KEY POINTS:
Auckland businessman Tony Falkenstein has given millions of dollars towards local education.
And he says more businesspeople would be encouraged to give back to the community if the Government improved tax laws around donations.
Falkenstein is the only New Zealander in a book on philanthropy worldwide written by British author and broadcaster Charles Handy.
"It's a dilemma for the Government [because philanthropy] does help things it could be doing, yet the Government doesn't give too much support [taxwise]," says Falkenstein.
"I suppose the Government sees it as giving away 39c.

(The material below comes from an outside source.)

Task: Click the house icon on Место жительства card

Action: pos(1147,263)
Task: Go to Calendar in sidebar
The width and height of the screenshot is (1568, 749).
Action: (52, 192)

Other people would probably see it as the Government getting 61c."
The Government is considering raising the rebate cap and the rate of the rebate from 33.3 per cent.
Falkenstein, one of 20 international philanthropists included in Handy's book The New Philanthropists, said he was "honoured" to be included.

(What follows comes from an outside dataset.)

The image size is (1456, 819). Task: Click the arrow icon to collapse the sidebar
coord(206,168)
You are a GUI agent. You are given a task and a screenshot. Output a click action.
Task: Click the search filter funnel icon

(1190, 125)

"It's funny, you do your own thing, and then you find you're typical of what they're now calling 'the new philanthropists'."
Falkenstein, a major stakeholder in NZAX-listed Just Water, donated $300,000 to help set up Onehunga High School's business academy.
He has also donated to the University of Auckland's business school and the Unitec School of Business Management via shares in Just Water.
Others to feature in the book are Sydney restaurateur Jeff Gambin, who helps to cook hot and cold menus for homeless people, and Niall Mellon, a young Irish property developer who is replacing shacks with breeze-block homes in a South African township.